Por outro lado, não se pode perder a visão ampliada do episódio. Um jornal que se preocupa em tratar da diversidade de gênero, em dar voz em que a vive, é uma publicação que está disposta em corrigir seus erros. 

Portanto, merece todo o nosso respeito. O azar é que tal deslize faça tanta diferença. Talvez a lição a se tomar é que em casos em que a representação se torne tão importante quanto o texto em si, convenha pedir assistência a quem esteja mais ligado à temática para supervisionar a página finalizada. Seria um modo de contornar a complexidade do tema para quem não tem familiaridade com assunto (até por isso é que eu, como representante dos leitores, busquei um estudioso).

Como canta o grande trovador de São Miguel Paulista Edvaldo Santana – “errar é consequência do que pode ser mudado”. Portanto, tal erro é antes uma tentativa de fazer certo: abrir espaço a vozes que aparecem pouco, mas que integram a diversidade de nossa sociedade. Em termos de reparar simbolicamente o que houve, a sugestão do professor Nabozny seria convidar a autora para se manifestar ficcionalmente sobre a importância dos nomes masculino e feminino em quem vive a condição transexual. Fosse uma autoficção ou ficção completa, não importaria. Fica a sugestão ao editor e à autora.

 

Autocrítica 

Na última coluna faltou eu enquadrar melhor a minha explicação de citar Aílton Krenak e outros expoentes da literatura dos povos originários. Ficou assim solto, sem a devida contextualização, a ponto de parecer até que Krenak havia escrito na edição prévia. No entanto, tratava-se de uma sugestão de nomes para nos aproximarmos do pensamento e da experiência de autores que, mais que sua visão pessoal, apresentam uma visão de etnia e de nação existentes desde antes de Cabral sonhar em ser marinheiro. Prometo ser mais cuidadoso na próxima coluna.

++++++

TAREFAS PROPOSTAS:
1. Responda às perguntas abaixo com base no texto.
(a) A quem o texto se refere como "grande trovador de São Miguel Paulista"?
(b) Qual foi a sugestão do professor Nabozny para reparar simbolicamente o que houve?
(c) Na seção "Autocrítica", qual nome citado na última coluna ficou sem a devida contextualização?
2. Transcreva do texto, sem qualquer alteração, o trecho que se inicia com as palavras “Como canta o” e termina com “e à autora.”.

DADOS DE ORIGEM:

++++++

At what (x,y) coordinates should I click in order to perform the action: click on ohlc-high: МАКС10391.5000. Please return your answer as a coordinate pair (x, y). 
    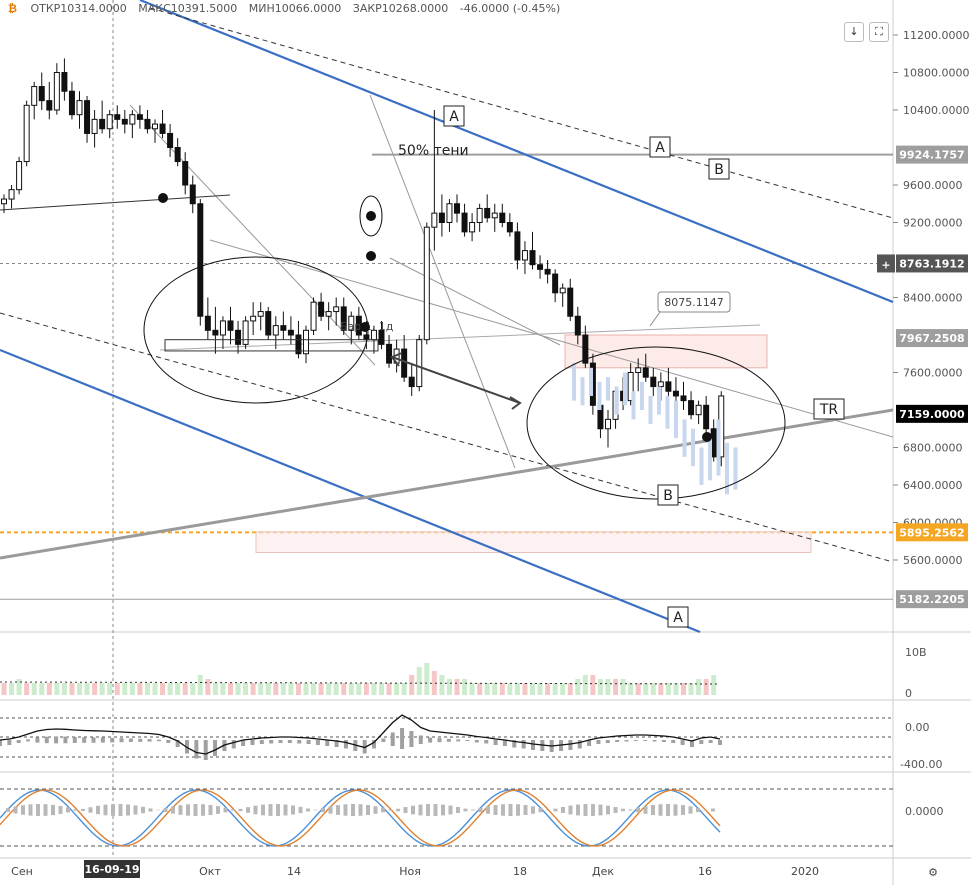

++++++

RESPOSTAS DOS EXERCÍCIOS:
1.
(a) Edvaldo Santana.
(b) Convidar a autora para se manifestar ficcionalmente sobre a importância dos nomes masculino e feminino em quem vive a condição transexual.
(c) Aílton Krenak.

2.
Como canta o grande trovador de São Miguel Paulista Edvaldo Santana – “errar é consequência do que pode ser mudado”. Portanto, tal erro é antes uma tentativa de fazer certo: abrir espaço a vozes que aparecem pouco, mas que integram a diversidade de nossa sociedade. Em termos de reparar simbolicamente o que houve, a sugestão do professor Nabozny seria convidar a autora para se manifestar ficcionalmente sobre a importância dos nomes masculino e feminino em quem vive a condição transexual. Fosse uma autoficção ou ficção completa, não importaria. Fica a sugestão ao editor e à autora.